Extrathoracic muscle flaps and their respective blood supplies.
Nonresectional Postoperative Empyema
Nonresectional postoperative empyema may occur after esophageal surgery with intraoperative spillage or postoperative esophageal leak. Empyema also can complicate intra-abdominal surgery or infection. This may occur after gastric perforation, splenectomy, or pancreatic infection/resection. The management principles are the same as for postresectional empyema.
The worldwide prevalence of tuberculosis caused by bacterial infection with Mycobacterium tuberculosis deserves mention because it relates to empyema and BPF. Tuberculosis causes nearly 3 million annual deaths in adults worldwide.27 In the United States, factors such as HIV infection, IV drug abuse, and immigration patterns led to a 9.4% increase in reported tuberculosis cases in 1990.28,29 The use of collapse therapy, including intrapleural pneumothorax, plombage, and thoracoplasty, was largely supplanted by antituberculous chemotherapy. The development of multidrug-resistant tuberculosis and its complications has led to a small but renewed role for surgery in the treatment of this disease.
Surgery in Tuberculous Empyema
The preoperative approach should include arterial blood gas determination, pulmonary function testing, and quantitative ventilation/perfusion scans. The latter is particularly helpful in determining the need for lobectomy versus pneumonectomy in the case of destroyed lung. Antituberculous chemotherapy should be administered preoperatively in an effort to produce a negative pleural or sputum culture.30,31 Tube thoracostomy may be used to successfully drain small BPFs during this time. Empyema may be drained using a window thoracostomy or Clagett procedure. After several months, a thoracomyoplasty may be performed in patients treated initially by open-window thoracostomy.32 Muscle flap stump closure should be used in all patients undergoing lobectomy with a positive sputum culture, those with anticipated space problems, and all patients undergoing pneumonectomy.30 The latissimus dorsi muscle is favored and used most commonly for this purpose.
Empyema may complicate traumatic hemothorax associated with blunt or penetrating trauma. Hemothorax also may complicate cardiac surgery, especially if one or both pleural spaces were opened at operation. Although a sterile hemothorax usually is reabsorbed after 1 month, secondary infection poses a significant problem. The initial diagnostic approach should include chest x-ray. Chest CT scan may provide useful information about the amount of hemothorax and the condition of the underlying lung.
Thoracentesis should be performed if there is a free-flowing hemothorax. In chronic cases, the hemothorax is clotted, and thoracentesis is of no value. It may provide some information about the presence of infection but will result in inadequate drainage.

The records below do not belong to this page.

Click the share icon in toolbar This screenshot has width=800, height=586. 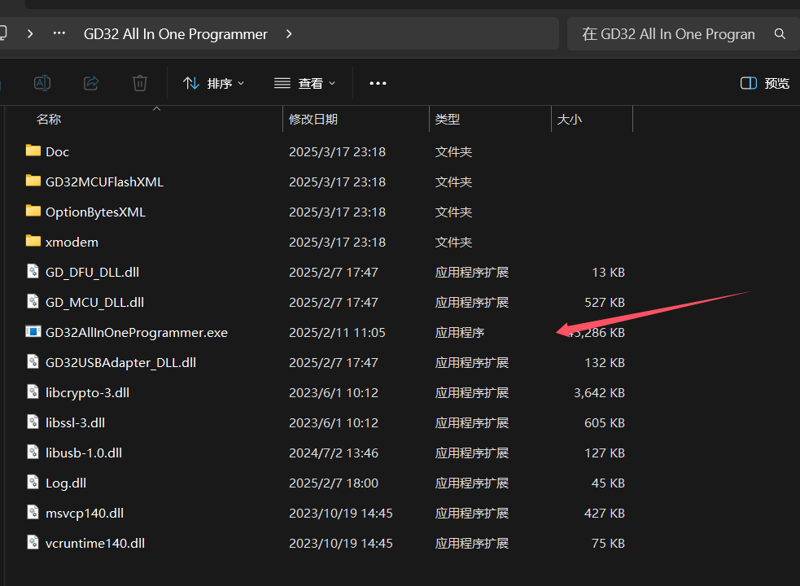91,83
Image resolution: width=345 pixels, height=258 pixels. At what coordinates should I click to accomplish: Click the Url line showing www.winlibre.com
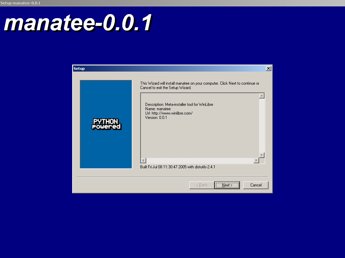coord(169,113)
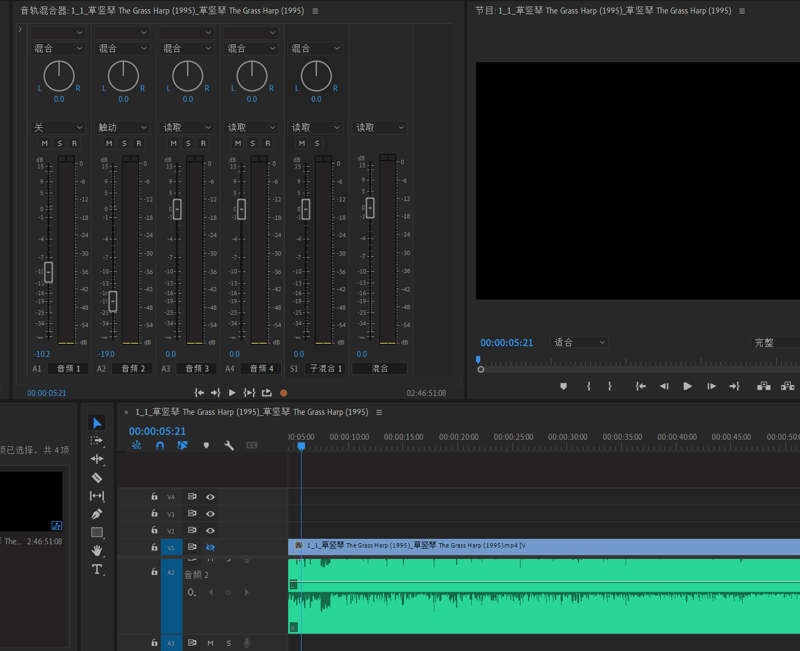Select the Razor tool in the toolbar
The width and height of the screenshot is (800, 651).
[97, 478]
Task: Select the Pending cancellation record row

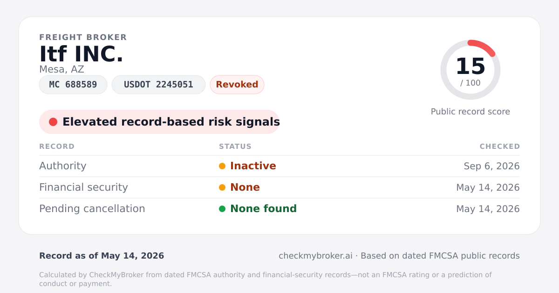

Tube thoracostomy also may prove insufficient for evacuating a clotted hemothorax. We recommend the early resort to VATS for the treatment of hemothorax. Early thoracoscopic management can be used to adequately evacuate large, infected hemothoraces and obviates the need for thoracotomy and decortication.8 An algorithm for management of empyema and hemothorax is provided in Fig. 107-9.
Management algorithm for empyema and hemothorax. Reproduced with permission from Landreneau RJ, Keenan RJ, Hazelrigg SR, et al. Thoracoscopy for empyema and hemothorax. Chest. 1996;109:18–24.
Extension of a subphrenic abscess may cause empyema. This accounts for a minority of cases. Other miscellaneous causes of empyema include ruptured lung abscess and generalized sepsis. The management depends on the overall patient status and includes control of the underlying condition and use of the approaches described previously.
Ancillary Nonoperative Approaches to Parapneumonic Effusions, Empyema, and Hemothorax
Fibrinolytic therapy with urokinase or tissue plasminogen activator has been increasingly used as an adjunct to tube thoracostomy drainage and video-assisted thoracoscopic drainage of parapneumonic effusions, empyema, and retained hemothorax.33–35 The results of this adjunctive measure have been gratifying with successful nonoperative management (beyond tube thoracostomy) reported in over 80% of patients treated. Currently, the use of these fibrinolytic agents appears to have increasing utility in the management of these pleural problems.